Over the past several years, embedded applications have gone far beyond simple IoT products and mobile devices, with advanced features now being implemented on the end device. Rather than relying on a connection to a cloud service or a data center, as is typical for many hardware platforms, FPGAs can implement large computing workloads on the end device, including workloads that require custom logic with high parallelization.
Applications like AI, ADAS, sensor fusion, and vision require significantly more compute than can be implemented in traditional processor architectures. It’s not that a typical CPU cannot perform data computation within these applications. The issue is that a traditional microprocessor like an MCU or CPU does not have an architecture that is optimized for these high-compute applications. The number of add-multiply operations required in these applications is extremely large and is very slow in conventional combinational + sequential logic.
FPGAs can be built to optimize these compute operations through development of the embedded application, rather than through development of custom silicon. Building a system with custom silicon is extremely costly, but implementation with an FPGA is very inexpensive and faster by comparison. More importantly, the same type of parallelization and non-standard compute architecture that is desperately needed in these applications can be implemented in an FPGA, something which may be prohibitively slow and costly in custom silicon.
In advanced applications, traditional processor architectures run too slow and with too much power to be used reliably in an embedded application.

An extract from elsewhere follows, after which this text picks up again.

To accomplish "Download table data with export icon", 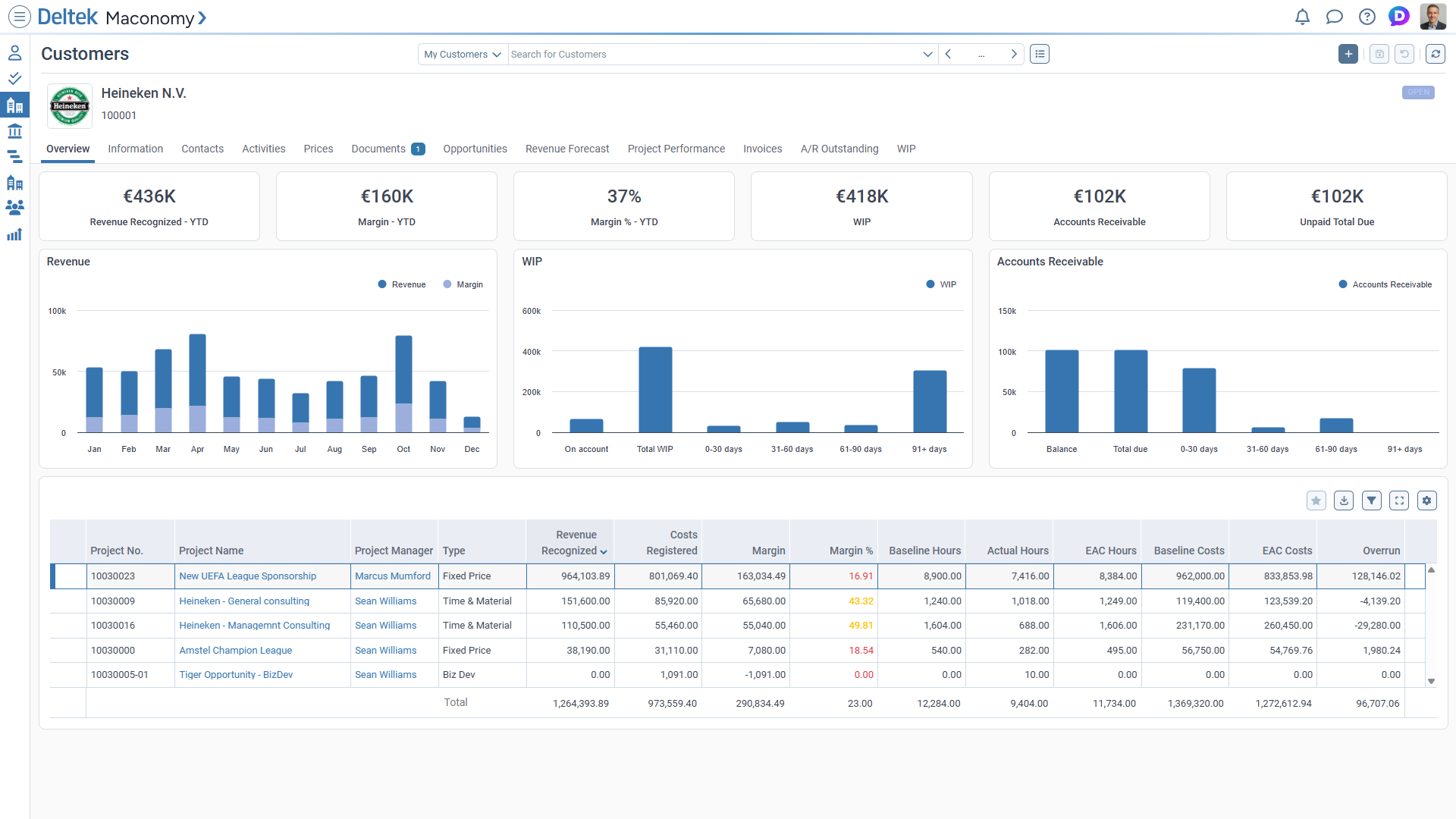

For this reason, GPUs have been used to implement high-compute applications in data centers, and to a lesser extent in some embedded products. GPUs can provide the parallelization needed for advanced embedded systems, but at the cost of being very bulky components that consume a lot of power.

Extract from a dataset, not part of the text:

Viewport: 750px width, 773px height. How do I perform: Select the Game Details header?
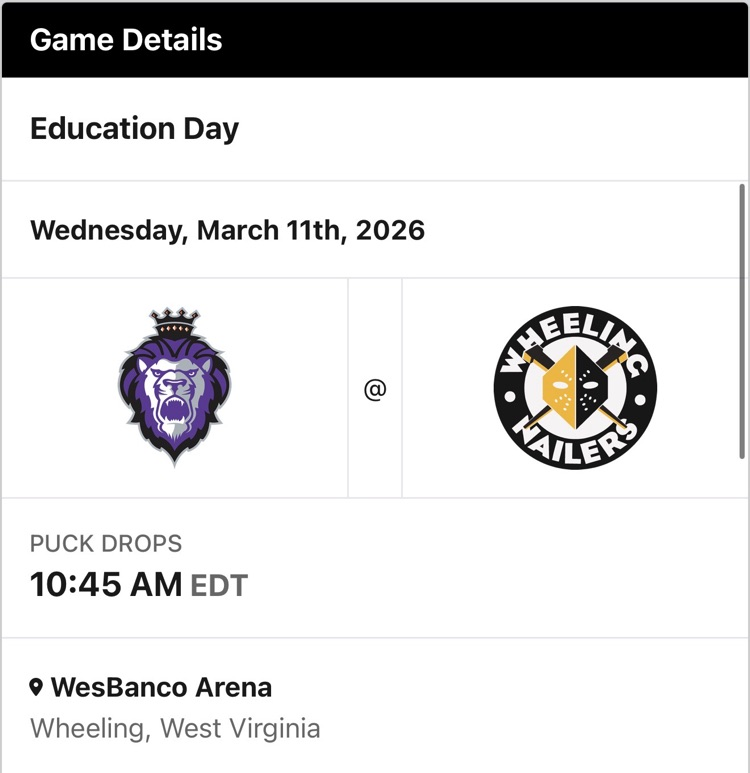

The rate of technological advancement in the electronics industry shows no signs of slowing down. Some major technology names have now decided to bring their chip design operations in-house in an effort to keep up with the development needs in their products. It appears that custom processor architectures will soon be the standard path forward for many products. The problem with using custom silicon is that it is not reconfigurable. Once it is produced and taken to market, it soon becomes obsolete as more advanced processing nodes come online, or there is demand for newer features on the device.
FPGAs do not suffer from this problem. While other processors would require updates at the hardware level, FPGA hardware updates are applied at the application level and are instantiated in silicon. The logic implemented in FPGAs can be reconfigured, with features being added or updated to meet technological or market demands. Updates can be incremental, or entirely new feature sets can be added without removing the end device from the field.
As more embedded systems and consumer devices require high-compute applications on the end device, adoption of FPGAs as the processor of choice for these systems will continue to grow. The larger semiconductor vendors are now seeing the value in reconfigurability and custom logic implementation in some of their newest SoC/SiP products. Some products now include an FPGA block that can be used as a totally custom processor or accelerator within the SoC/SiP package.